Bug 2010341 - OpenShift Alerting Rules Style-Guide Compliance
Summary: OpenShift Alerting Rules Style-Guide Compliance
Keywords:
Status: CLOSED ERRATA
Alias: None
Product: OpenShift Container Platform
Classification: Red Hat
Component: Cloud Credential Operator
Version: 4.10
Hardware: Unspecified
OS: Unspecified
unspecified
low
Target Milestone: ---
: 4.10.0
Assignee: Nobody
QA Contact: Jianping SHu
URL:
Whiteboard:
Depends On:
Blocks: 1992563
TreeView+ depends on / blocked
 
Reported: 2021-10-04 13:39 UTC by Brad Ison
Modified: 2022-03-10 16:17 UTC (History)
2 users (show)

Fixed In Version:
Doc Type: If docs needed, set a value
Doc Text:
Clone Of:
Environment:
Last Closed: 2022-03-10 16:16:28 UTC
Target Upstream Version:
Embargoed:


Attachments (Terms of Use)


Links
System ID Private Priority Status Summary Last Updated
Github openshift cloud-credential-operator pull 395 0 None open Bug 2010341: update alerts with summary and descriptions 2021-10-05 20:02:25 UTC
Red Hat Product Errata RHSA-2022:0056 0 None None None 2022-03-10 16:16:59 UTC

Description Brad Ison 2021-10-04 13:39:23 UTC
Hello,

The OpenShift Monitoring Team has published a set guidelines for
writing alerting rules in OpenShift, including a basic style guide.
You can find these here:

  https://github.com/openshift/enhancements/blob/master/enhancements/monitoring/alerting-consistency.md
  https://github.com/openshift/enhancements/blob/master/enhancements/monitoring/alerting-consistency.md#style-guide

A subset of these are now being enforced in OpenShift End-to-End
tests [1], with temporary exceptions for existing non-compliant rules.

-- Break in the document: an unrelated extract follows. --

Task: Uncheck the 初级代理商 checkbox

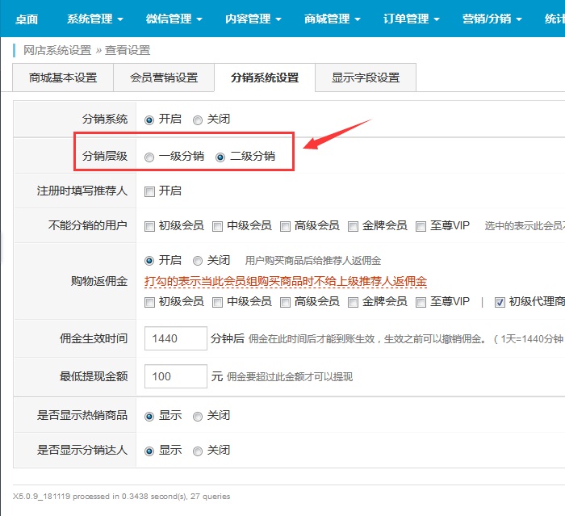Action: coord(500,302)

This component was found to have the following issues:

* Alerts without summary and/or description annotations:

  - CloudCredentialOperatorDeprovisioningFailed
  - CredentialOperatorDeprovisioningFailed
  - CloudCredentialOperatorInsufficientCloudCreds
  - CloudCredentialOperatorProvisioningFailed
  - CloudCredentialOperatorTargetNamespaceMissing

Alerts MUST include summary and description annotations.

Think of summary as the first line of a commit message, or an email
subject line. It should be brief but informative. The description is
the longer, more detailed explanation of the alert.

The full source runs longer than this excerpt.